Oui, en effet. Chaque année, le salon choisi un créateur pour mettre en avant le savoir-faire artisanal et le made in France. Ils m'ont contacté pour habiller les hôtesses d'accueil et on a décidé de choisir la jupe Sophie.
Vous avez réalisé une collection avec l'artiste japonais Kiichiro Ogawa. Pour vous art et mode sont indissociables ?
J'ai vu son travail et j'ai été touchée par son approche du mouvement : c'est quelque chose que nous avons en commun dans nos univers respectifs. Quand j'ai vu ces tableaux, je me suis tout de suite dit c'est quelque chose qui peut hyper bien "matcher" avec la mode. Je lui ai proposé cette capsule en édition limitée. Il avait déjà collaboré avec l'univers de la mode (avec Fendi) et aussi peint sur des vêtements. Là, je voulais des traits assez aléatoires sur mes pièces déclinées en noir, blanc, beige - une veste, un pantalon, un T-shirt, un trench, une chemise et un sac. Cette performance artistique, mêlant art, mouvement et création, est une improvisation libre de peinture sur mes modèles iconiques. Cette capsule a été présentée au salon Tranoï en septembre 2021, elle s'inscrit dans ma collection No Season 2022.
Vous avez réalisé une capsule éco-responsable avec l'école Tumo Studios. Oui, j'avais été contactée avant la pandémie du Covid-19 par Tumo Studios. C'est la première école gratuite axée sur le design, l'artisanat et la mode, située à Erevan en Arménie.
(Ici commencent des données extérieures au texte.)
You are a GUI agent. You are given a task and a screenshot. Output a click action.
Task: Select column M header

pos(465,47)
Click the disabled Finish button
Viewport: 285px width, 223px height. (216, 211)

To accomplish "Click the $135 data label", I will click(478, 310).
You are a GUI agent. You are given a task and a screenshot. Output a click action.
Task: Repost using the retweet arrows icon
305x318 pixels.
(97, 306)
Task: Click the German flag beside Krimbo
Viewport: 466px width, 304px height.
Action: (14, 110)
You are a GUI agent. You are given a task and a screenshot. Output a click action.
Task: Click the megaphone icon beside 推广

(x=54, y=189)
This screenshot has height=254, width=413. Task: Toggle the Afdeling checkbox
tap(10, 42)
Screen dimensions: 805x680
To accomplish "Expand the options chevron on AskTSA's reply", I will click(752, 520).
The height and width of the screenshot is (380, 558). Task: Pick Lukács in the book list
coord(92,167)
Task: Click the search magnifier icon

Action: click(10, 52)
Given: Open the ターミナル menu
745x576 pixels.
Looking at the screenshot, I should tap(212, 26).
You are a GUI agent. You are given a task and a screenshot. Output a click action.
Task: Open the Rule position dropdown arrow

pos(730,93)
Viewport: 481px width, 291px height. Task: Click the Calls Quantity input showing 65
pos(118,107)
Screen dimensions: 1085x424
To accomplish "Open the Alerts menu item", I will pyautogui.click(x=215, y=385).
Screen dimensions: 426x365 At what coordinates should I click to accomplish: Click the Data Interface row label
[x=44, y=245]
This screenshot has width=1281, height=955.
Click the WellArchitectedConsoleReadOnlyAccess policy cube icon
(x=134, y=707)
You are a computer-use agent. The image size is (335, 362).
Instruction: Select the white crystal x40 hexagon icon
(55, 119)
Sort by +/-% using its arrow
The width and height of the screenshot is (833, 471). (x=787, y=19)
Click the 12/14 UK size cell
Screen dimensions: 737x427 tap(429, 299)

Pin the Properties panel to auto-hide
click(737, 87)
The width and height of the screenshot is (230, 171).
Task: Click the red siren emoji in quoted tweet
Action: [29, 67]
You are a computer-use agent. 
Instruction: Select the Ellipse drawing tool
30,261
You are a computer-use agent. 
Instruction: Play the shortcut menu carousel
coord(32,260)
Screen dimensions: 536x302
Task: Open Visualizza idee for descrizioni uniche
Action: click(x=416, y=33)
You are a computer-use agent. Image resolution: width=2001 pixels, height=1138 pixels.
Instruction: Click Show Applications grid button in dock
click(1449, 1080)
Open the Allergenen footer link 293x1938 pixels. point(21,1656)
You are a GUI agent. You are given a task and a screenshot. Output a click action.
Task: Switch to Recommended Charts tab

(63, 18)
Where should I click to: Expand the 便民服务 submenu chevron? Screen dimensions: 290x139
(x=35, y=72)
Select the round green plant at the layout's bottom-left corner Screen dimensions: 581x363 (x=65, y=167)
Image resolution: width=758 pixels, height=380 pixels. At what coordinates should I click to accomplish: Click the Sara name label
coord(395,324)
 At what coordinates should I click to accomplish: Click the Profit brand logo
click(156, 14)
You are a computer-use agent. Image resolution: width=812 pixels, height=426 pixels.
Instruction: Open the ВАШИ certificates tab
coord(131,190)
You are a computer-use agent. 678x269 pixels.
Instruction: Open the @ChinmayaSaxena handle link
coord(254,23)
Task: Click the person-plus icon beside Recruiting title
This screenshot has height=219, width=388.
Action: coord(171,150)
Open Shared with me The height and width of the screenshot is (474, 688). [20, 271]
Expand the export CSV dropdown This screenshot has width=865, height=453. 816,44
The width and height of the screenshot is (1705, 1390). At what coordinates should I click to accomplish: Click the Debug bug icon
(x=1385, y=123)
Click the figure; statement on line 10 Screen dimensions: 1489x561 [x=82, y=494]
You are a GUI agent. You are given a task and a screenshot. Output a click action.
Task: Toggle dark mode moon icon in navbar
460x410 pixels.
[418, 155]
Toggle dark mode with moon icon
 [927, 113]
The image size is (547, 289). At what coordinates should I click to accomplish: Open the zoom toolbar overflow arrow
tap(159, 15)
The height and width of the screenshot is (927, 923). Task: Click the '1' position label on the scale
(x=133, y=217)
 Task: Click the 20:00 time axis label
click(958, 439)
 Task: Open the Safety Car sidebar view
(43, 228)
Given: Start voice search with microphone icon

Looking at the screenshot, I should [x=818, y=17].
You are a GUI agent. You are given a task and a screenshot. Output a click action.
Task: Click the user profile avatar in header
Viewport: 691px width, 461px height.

Ils m'ont demandé des workshops (ndlr : ateliers collaboratifs) en vue d'une capsule à réaliser avec les étudiants. Le patronage et les looks ont été développés en France tandis que la production a été faite en Arménie. Dès le début, je voulais que cela soit une collection éco-responsable, qui ait du sens. L'inspiration vient de la nature et des montagnes arméniennes... dans mon pays, le thème de l'écologie n'est pas encore au centre des préoccupations. On a fait travailler le tricot et le crochet par des femmes arméniennes : elles ont un savoir-faire sur la maille et le tricotage. On a fait des teintures naturelles et on a travaillé avec une entreprise qui récupère les déchets plastiques, retravaillés ensuite en accessoires. Résultat en novembre 2021 : une collection d'une douzaine de vêtements avec des pièces intemporelles et amovibles (on peut ôter les manches qui sont détachables avec des zips... ) qui évoluent avec le temps et on peut ainsi jouer avec les looks.
Quels sont vos prochains projets ?
J'ai été contactée par quelqu'un qui développe la 3D et les NFT. On va créer des vêtements en 3D à partir de looks qui existent déjà et on va faire des ventes aux enchères avec des pièces en ligne créées sur des avatars.